Il tire en réalité son nom de Prométhée, le titan de la mythologie grecque qui a conçu les hommes avec de la glaise, pour ensuite leur apporter du feu qu’il avait volé aux Dieux. Comme éternelle damnation, il se fait enchaîner à un rocher dans les Enfers. Chaque jour, un vautour vient dévorer son foie qui repousse ad vitam aeternam.
Les récits les plus célèbres le concernant proviennent de La Théogonie, et les Travaux et les Jours d’Hésiode, du Prométhée enchaîné d’Eschyle, ou du court texte Prométhée ou le Caucase de Lucien. Prométhée y est décrit comme un rival des Dieux, donnant la vie aux Hommes, et leur apportant le feu sacré divin.

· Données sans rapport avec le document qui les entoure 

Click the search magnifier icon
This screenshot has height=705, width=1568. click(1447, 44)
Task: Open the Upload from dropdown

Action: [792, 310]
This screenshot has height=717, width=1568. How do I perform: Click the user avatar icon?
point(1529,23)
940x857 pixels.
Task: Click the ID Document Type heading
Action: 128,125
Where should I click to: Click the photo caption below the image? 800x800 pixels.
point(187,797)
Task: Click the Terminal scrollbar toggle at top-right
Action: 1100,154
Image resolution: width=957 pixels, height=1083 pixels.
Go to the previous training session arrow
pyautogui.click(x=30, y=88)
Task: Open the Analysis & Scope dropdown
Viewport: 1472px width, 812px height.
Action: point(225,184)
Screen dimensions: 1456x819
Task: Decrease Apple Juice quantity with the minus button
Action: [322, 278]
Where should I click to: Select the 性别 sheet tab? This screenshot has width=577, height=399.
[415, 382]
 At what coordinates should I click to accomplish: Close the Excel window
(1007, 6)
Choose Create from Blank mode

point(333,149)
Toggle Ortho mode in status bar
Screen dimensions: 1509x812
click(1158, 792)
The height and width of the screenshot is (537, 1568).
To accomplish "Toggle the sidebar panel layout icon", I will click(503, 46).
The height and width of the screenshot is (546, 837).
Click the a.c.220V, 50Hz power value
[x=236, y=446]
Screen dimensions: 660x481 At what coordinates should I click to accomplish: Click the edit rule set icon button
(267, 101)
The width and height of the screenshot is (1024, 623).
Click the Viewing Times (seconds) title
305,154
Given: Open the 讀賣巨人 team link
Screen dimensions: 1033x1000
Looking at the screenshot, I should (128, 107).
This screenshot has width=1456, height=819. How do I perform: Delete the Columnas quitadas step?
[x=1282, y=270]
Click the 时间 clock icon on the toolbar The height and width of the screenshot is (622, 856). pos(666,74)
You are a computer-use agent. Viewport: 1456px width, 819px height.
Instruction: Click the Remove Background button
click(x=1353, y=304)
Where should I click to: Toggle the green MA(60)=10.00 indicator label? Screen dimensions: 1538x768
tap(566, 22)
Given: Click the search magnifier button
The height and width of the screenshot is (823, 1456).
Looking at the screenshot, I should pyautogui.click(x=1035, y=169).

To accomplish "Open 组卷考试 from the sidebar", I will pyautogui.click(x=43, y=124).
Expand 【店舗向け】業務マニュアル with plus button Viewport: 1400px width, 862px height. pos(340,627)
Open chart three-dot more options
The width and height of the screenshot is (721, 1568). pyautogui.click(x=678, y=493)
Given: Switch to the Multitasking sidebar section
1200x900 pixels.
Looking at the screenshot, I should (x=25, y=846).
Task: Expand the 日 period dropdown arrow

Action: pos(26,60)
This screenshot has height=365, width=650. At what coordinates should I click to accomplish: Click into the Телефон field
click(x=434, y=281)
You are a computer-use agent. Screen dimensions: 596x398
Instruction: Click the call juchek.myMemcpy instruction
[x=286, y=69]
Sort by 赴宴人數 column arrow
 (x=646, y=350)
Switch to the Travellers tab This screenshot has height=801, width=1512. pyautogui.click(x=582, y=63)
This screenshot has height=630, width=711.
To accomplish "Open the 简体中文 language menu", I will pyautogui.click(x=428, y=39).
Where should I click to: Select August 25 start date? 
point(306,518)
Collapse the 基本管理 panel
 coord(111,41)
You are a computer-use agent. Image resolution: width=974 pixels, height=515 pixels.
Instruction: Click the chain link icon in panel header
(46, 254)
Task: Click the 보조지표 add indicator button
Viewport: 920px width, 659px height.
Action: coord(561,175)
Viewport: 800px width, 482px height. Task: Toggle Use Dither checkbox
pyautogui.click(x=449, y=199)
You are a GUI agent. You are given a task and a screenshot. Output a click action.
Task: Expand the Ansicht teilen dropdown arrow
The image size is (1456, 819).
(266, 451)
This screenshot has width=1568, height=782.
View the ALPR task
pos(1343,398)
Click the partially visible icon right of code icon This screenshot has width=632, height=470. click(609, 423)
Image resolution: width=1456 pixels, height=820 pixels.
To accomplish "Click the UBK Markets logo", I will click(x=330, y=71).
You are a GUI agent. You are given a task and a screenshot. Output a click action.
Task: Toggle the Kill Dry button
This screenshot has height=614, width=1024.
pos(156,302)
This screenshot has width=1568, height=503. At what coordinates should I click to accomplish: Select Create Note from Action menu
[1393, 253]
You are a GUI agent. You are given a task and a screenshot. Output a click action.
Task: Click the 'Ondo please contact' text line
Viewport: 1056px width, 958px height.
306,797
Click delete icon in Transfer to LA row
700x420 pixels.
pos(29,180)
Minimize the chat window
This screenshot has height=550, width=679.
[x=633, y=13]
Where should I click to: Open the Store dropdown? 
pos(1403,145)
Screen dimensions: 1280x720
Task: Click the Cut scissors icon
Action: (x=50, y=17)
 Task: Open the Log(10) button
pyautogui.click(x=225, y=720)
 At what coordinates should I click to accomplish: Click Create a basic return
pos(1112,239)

C’est l’une des légendes qui permet le mieux d’exprimer le concept d’hybris (ὕϐρις), ou le sentiment violent d’arrogance et de passion qui conduisent à se croire l’égal des Dieux. Ce mythe a été plusieurs fois réécrit, mais il trouvera son apogée au XIXème siècle, grâce Mary Shelley et son roman Frankenstein ou le Prométhée moderne.
Frankenstein ou le Prométhée moderne, a été conçu le même jour que la nouvelle Le Vampyre, dans le cadre du concours organisé par Lord Byron. Étant donné qu’il était difficile pour une femme de se faire publier (et plus encore pour une femme qui écrit de l’horreur scientifique plutôt que de la romance !), Mary Shelley publie initialement le roman sous le nom de son mari, le poète Percy Shelley.
L’idée de donner vie à un corps constitué de morceaux de cadavres semble être inspiré des expériences de galvanismes, qui étaient très populaires à l’époque et donnaient même lieu à des spectacles. Mary Shelley avait aussi perdu un enfant peu de temps auparavant, ce qui lui aurait inspiré le thème de faire revenir des cadavres à la vie.
Évolution et symbolique :
Frankenstein ne créé pas un monstre, mais deux : la créature humanoïde incomplète et le savant fou qui se prend pour Dieu. Le monstre devient mauvais car il a été rejeté par son créateur et ne sait pas pourquoi il existe.
Le savant qui défie les limites de la science et doit en payer le prix est bien sûr inspiré du mythe de Faust. Mais ce thème est toujours d’actualité aujourd’hui car il fait écho à toutes les craintes concernant l’évolution de la science et de la technologie. Avec les avancées scientifiques concernant le clonage et les robots humanoïdes, le mythe de Frankenstein est plus vivant que jamais.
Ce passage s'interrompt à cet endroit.